A localização privilegiada oferece um lago com 5 ha, com cerca de 70% de zonas com águas pouco profundas, zonas de corrente em 50% da área, zona de criação de ondulação com uma extensão de 750 mts, possibilidade de criar vento até aos 40 nós, perto de 50 cais diferentes e 7kms de canais.
No que diz respeito aos modelos, Port Revel, oferece 11, todos à mesma escala (1/25) que vão desde os 38 000 aos 400 000 de DWT conseguindo-se as configurações de navios tanque, contentores, LNG’s e de passageiros.
Para analisar a evolução dos modelos no lago existe um sistema DGPS – Differential Global Positioning System – que permite recorrendo a um computador monitorizar e analisar o exercício, permitindo efectuar melhorias e correcções.
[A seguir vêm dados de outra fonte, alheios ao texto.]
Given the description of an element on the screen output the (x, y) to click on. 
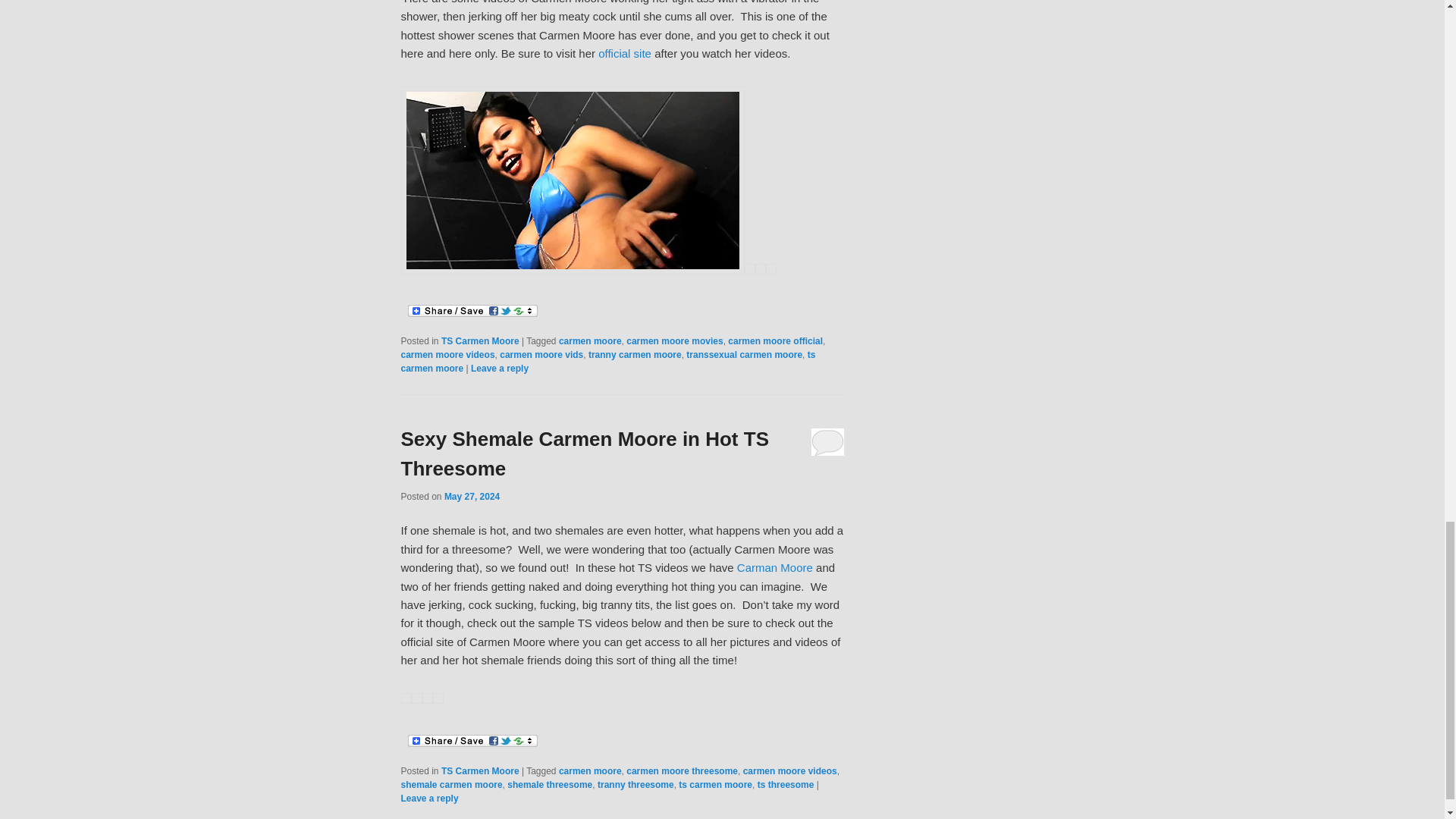
carmen moore official (775, 340)
TS Carmen Moore (480, 340)
carmen moore (590, 340)
carmen moore movies (674, 340)
official site (624, 52)
Given the description of an element on the screen output the (x, y) to click on. 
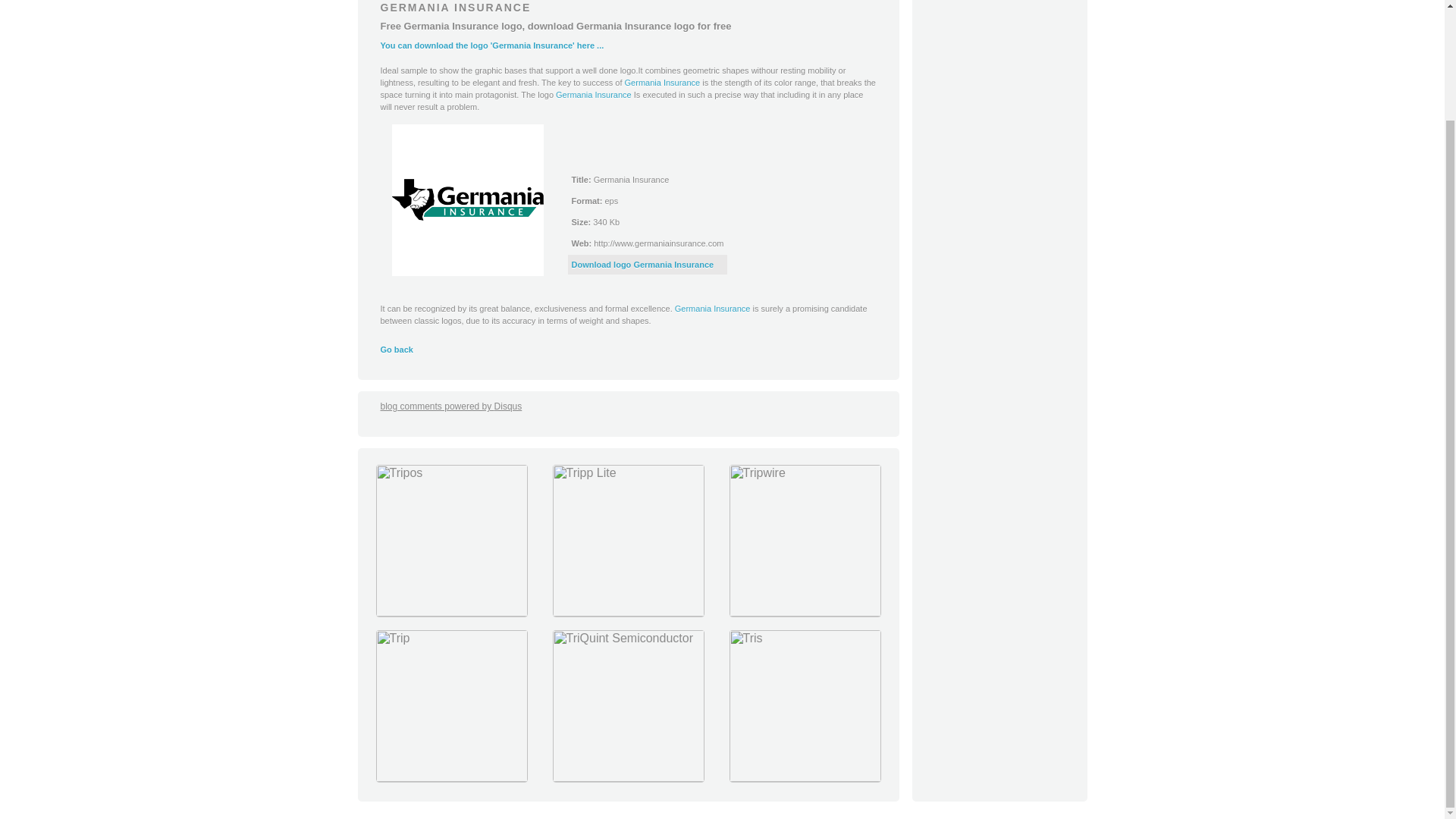
Germania Insurance (713, 307)
Download Logo Tripp Lite (627, 612)
You can download the logo 'Germania Insurance' here ... (492, 44)
Download Logo Trip (450, 778)
Download Logo Tripwire (804, 612)
Germania Insurance (662, 81)
Download Logo Tris (804, 778)
Germania Insurance (593, 94)
Download Logo Tripos (450, 612)
Download Logo TriQuint Semiconductor (627, 778)
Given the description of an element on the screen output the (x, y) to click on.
A formação conseguiu alcançar e até mesmo superar os objectivos.
As condições de trabalho são excelentes, não tendo sido possível neste curso utilizar todas as potencialidades do lago, modelos e equipamentos, pelo facto de termos frequentado um curso básico, com as condicionantes que são do conhecimento geral, que tenta cobrir o máximo possível de aspectos relacionados com a manobra. A dimensão e layout do lago possibilita diferentes áreas para evolução das manobras fazendo com que não hajam tempos mortos ou “excessos” de tráfego.
A experiência e capacidade pedagógica dos formadores é outro dos aspectos fundamentais, todos são pilotos reformados de diferentes origens, o que faz com que tenham uma noção dos requisitos que deverão ser levados em linha de conta na formação de um piloto. Durante os exercícios não interferem nas manobras (a não ser em situações extremas e à excepção da manobra do “efeito de pistão”), ocorrendo alguns encalhes, colisões, e abalroamentos, permitindo ao piloto explorar todas as potencialidades.
A importância destes cursos prende-se com o facto de, apesar de a grande maioria dos aspectos teóricos já ser do conhecimento de todos, não existe a possibilidade de os verificar na prática pois nenhum piloto, armador ou Autoridade Portuária autorizaria qualquer tipo de experiências com um navio real e os riscos que lhe estão associados. Com a utilização dos modelos temos uma percepção mais real do navio (chegam a existir avarias consideráveis) para além de os modelos criarem uma sensação de respeito pois chegam a ter 13,5 mts de comprimento e 14 toneladas de peso. Outra das vantagens dos modelos relaciona-se com a escala. Como tudo se passa 5 vezes mais rápido, obriga o piloto a ter uma capacidade de resposta e previsão dos acontecimentos ainda mais rápida do que na situação habitual, bem como elevados níveis de concentração. O factor tempo também permite efectuar um maior número de exercícios pois aquilo que são 35 horas em tempo real em termos práticos corresponde a 175 horas.